We got medications once after a two week wait, and they were not enough. They brought a urinary catheter, but it was impossible to switch it out. No doctor wanted to come to us, even the ones from the Red Cross. In the end, that lack of medical help was my uncle’s cause of death.

I called every organization and left evacuation requests… In the end, we got evacuated through a “Jewish” organization and took us to Poland in an ambulance car. However, the refused to pick us up from home, as it was too dangerous, but luckily volunteers brought us to Hospital #4, and the ambulance waited for us there. All of this was under shelling. There were corpses lying on the road, and one was with their leg torn off; there were shot out cars… I just ducked down in the end, as it was so scary.

We escaped by some miracle and were on the road for almost 24 hours, with no stops.

We made it to Warsaw too late…

In Poland we were met by the representatives of the Jewish Agency, and my uncle was immediately taken by the local ambulance, but it was too late, sadly. He had fluid in his lungs, and he died in the hospital five days later. He was buried in Warsaw, in the Jewish cemetery. My uncle was like a father to me, the last person I felt close to…

Volunteers brought us to Hospital #4, and the ambulance waited for us there. All of this was under shelling. There were corpses lying on the road, and one was with their leg torn off; there were shot out cars… I just ducked down in the end, as it was so scary
I had to make a choice between Israel and Germany, and I repatriated approximately 10 days after the funeral. I don’t regret it for a moment. I feel very comfortable in Israel. I was welcomed with open arms; I like Hebrew; I am looking for a part-time job, but language first!

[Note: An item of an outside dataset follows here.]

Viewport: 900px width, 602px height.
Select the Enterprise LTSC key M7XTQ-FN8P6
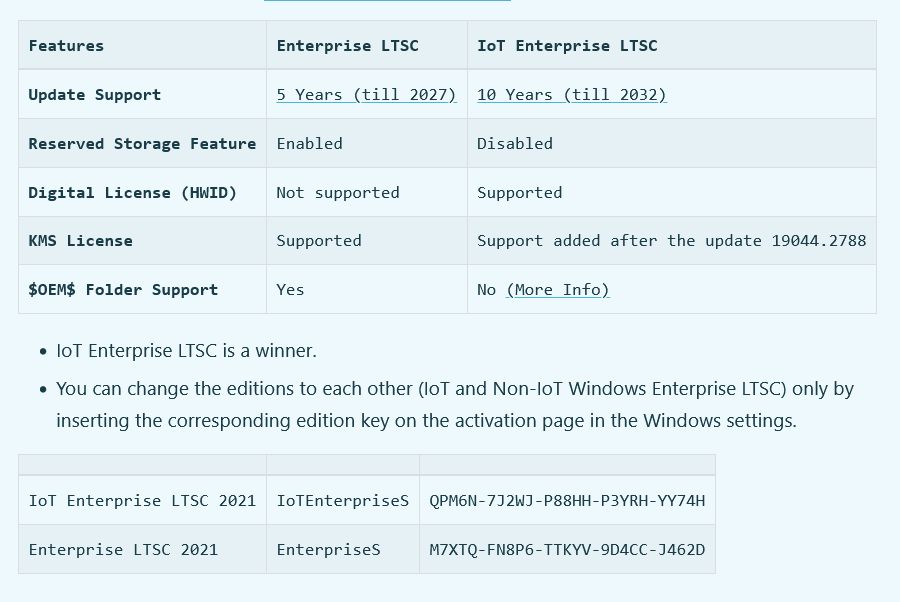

I really wish the war ended and I could live in Israel without any qualms, knowing that I can fly to Ukraine. Even if I came back for a week, that would give enough memories for a year. I was born there; I grew up there. It’s where I went to school and hung out with my friends.

There are lots of immigrants from Russia in my ulpan, but I don’t hate them. After all, they did not participate in this nightmare and it made them leave the country. But people who are currently hiding from shelling in Ukraine have a right to that hatred.

Instead of a postscriptum

It has been a year since my uncle died. There was a ceremony in Poland. They put up a memorial with a sign in Ukrainian and a Ukrainian flag, per my request. Jonny Daniels foundation took care of all the expenses.

I graduated from Ulpan Bet and work a little bit. I am only now beginning to come out of the stress and shock caused by the war.

I miss Ukraine incredibly and will definitely come for a visit, but all in due course. I live in Akko and have found many friends. Sometimes I feel like I know everyone here: the city is pretty small. In short, Israel is smiling at me, and I smile in return.